-- start ARTICLE --

[reading] What have you read recently? (continued)

Michael Crichton
Writes a good book does Crichton [writes or wrote?]

In other news.

I am listening to Alien Clay by Adrian Tchaikovsky and I am 70% through and it's such good alien world SF that I just had to post..
 
Chrichton died about 15 years ago, but like Tolkien it hasn’t stopped him publishing new books recently.
Or John Le Carre. Seems to be something that happens when an author becomes a "brand"?
 
Whilst I was away a week or so ago I read Ancient Images by Ramsey Campbell. Gosh, now I have to admit to not having read him before. I know. I know. Well, I am sold. Slow, creepy, unceasingly worrying, building to a very satisfying and nasty end. However.. not overly gory.. more the threat until the end when it delivers.
8/10 and I want to read everything he's written.
 
Just finished Salvation by Peter F Hamilton, which I mostly enjoyed; very clearly the first of a series but then one expects that from Hamilton.

There's a find-the-aliens-among-us plotline (that is set up in the first chapter, so not much of a spoiler), a lot of flashbacks told by main characters which delve into the detail of how the setting's ubiquitous teleportation technology is used and works, and a parallel flashforward storyline which I think I will have to read the other books in the series to understand properly.

Well worth the 99p I paid for it.
 
Whilst I was away a week or so ago I read Ancient Images by Ramsey Campbell. Gosh, now I have to admit to not having read him before. I know. I know. Well, I am sold. Slow, creepy, unceasingly worrying, building to a very satisfying and nasty end. However.. not overly gory.. more the threat until the end when it delivers.

-- end ARTICLE --
-- start DATA --

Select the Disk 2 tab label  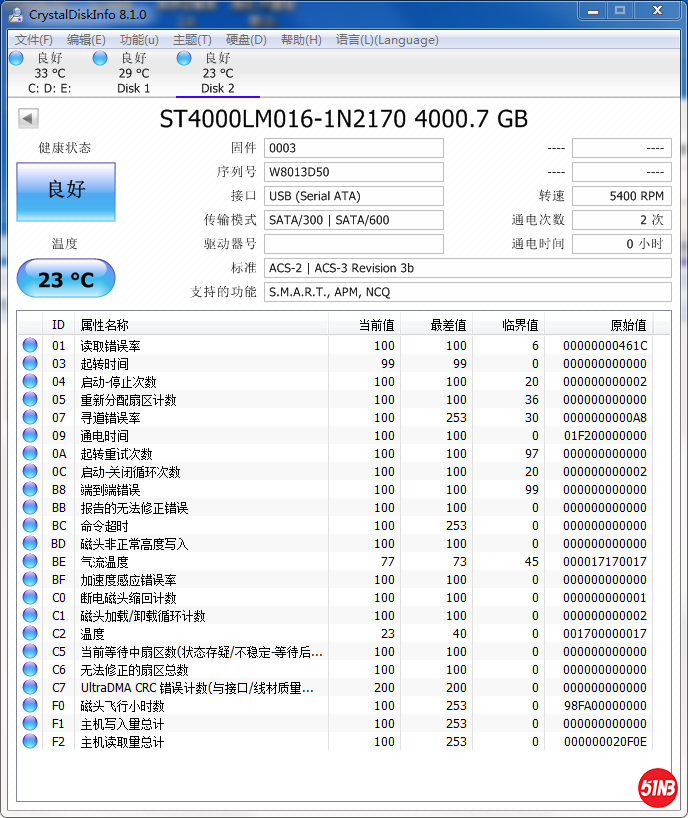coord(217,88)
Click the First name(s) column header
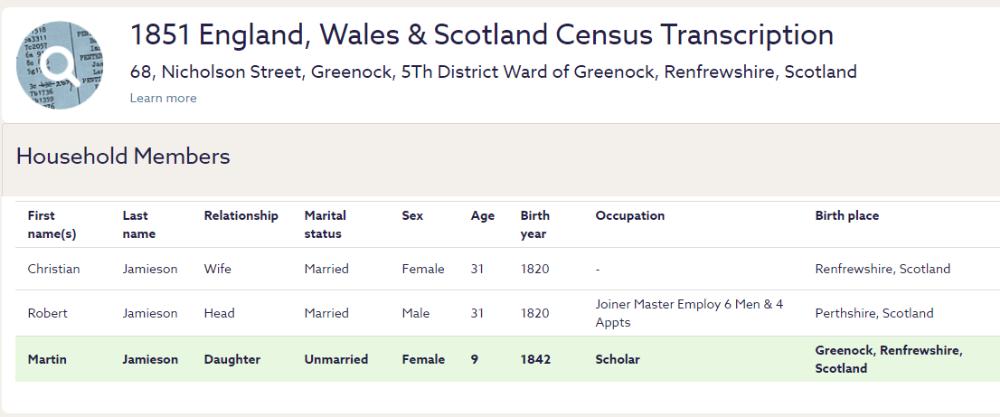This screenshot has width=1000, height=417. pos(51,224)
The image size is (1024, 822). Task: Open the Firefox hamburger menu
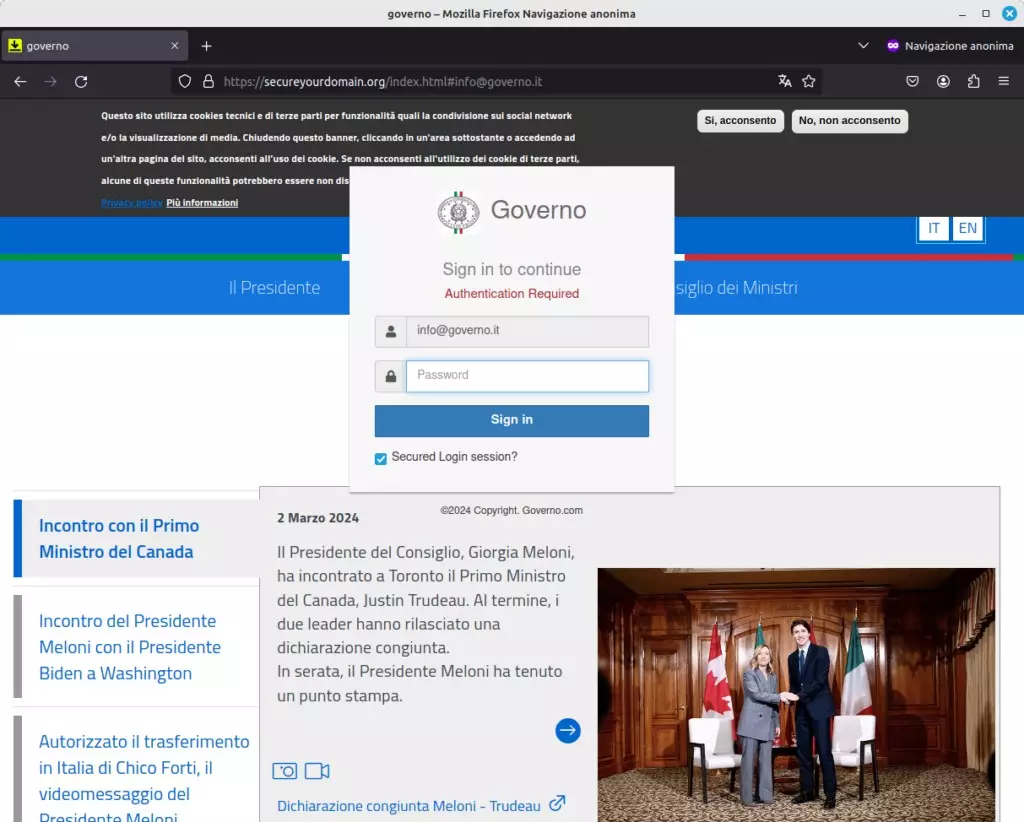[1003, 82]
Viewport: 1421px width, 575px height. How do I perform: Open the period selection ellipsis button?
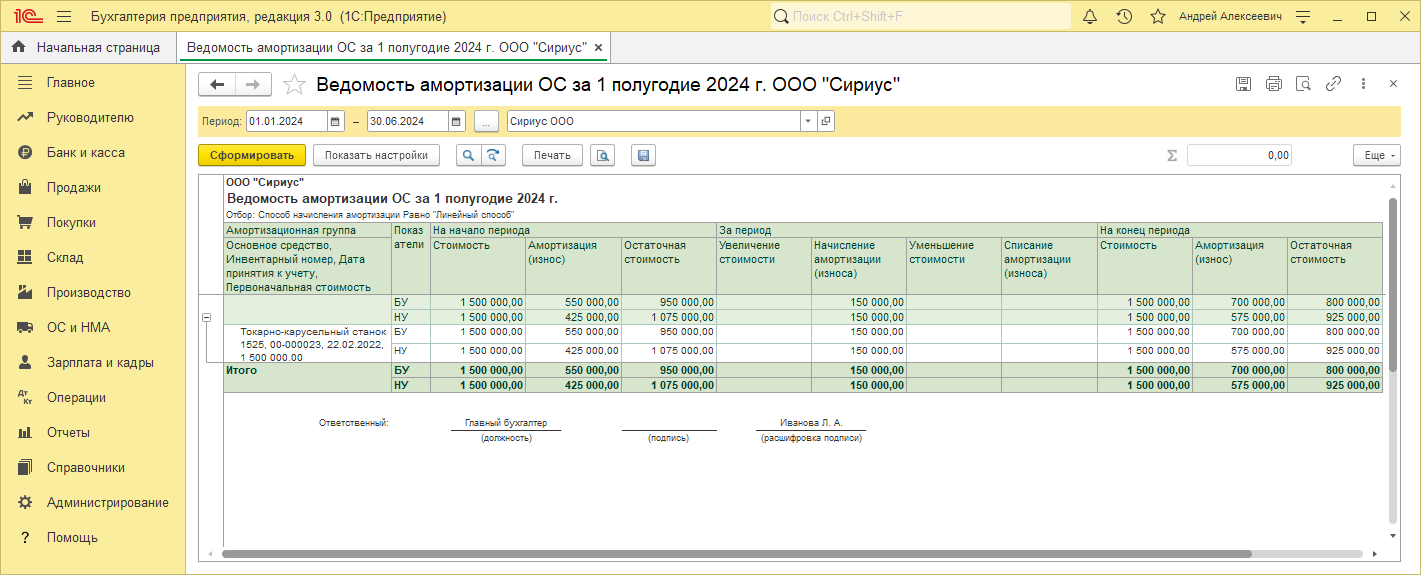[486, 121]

-- end DATA --

### TASKS TO PERFORM
1. Summarize the reading thread in two sentences.
2. Return, word for word, the part of the reading thread that opens with the words containing "[reading] What have you" and closes with "new books recently.".
Nothing in the lines is needed for this work.

### FINAL RESULTS
1. The reading thread notes that Michael Crichton, like Tolkien and John Le Carre, has had new books published after his death, and mentions listening to Adrian Tchaikovsky's Alien Clay. It praises Ramsey Campbell's Ancient Images as slow, creepy and satisfying, rating it 8/10, and reports mostly enjoying Peter F Hamilton's Salvation, which is clearly the first of a series.

2.
[reading] What have you read recently? (continued)

Michael Crichton
Writes a good book does Crichton [writes or wrote?]

In other news.

I am listening to Alien Clay by Adrian Tchaikovsky and I am 70% through and it's such good alien world SF that I just had to post..
 
Chrichton died about 15 years ago, but like Tolkien it hasn’t stopped him publishing new books recently.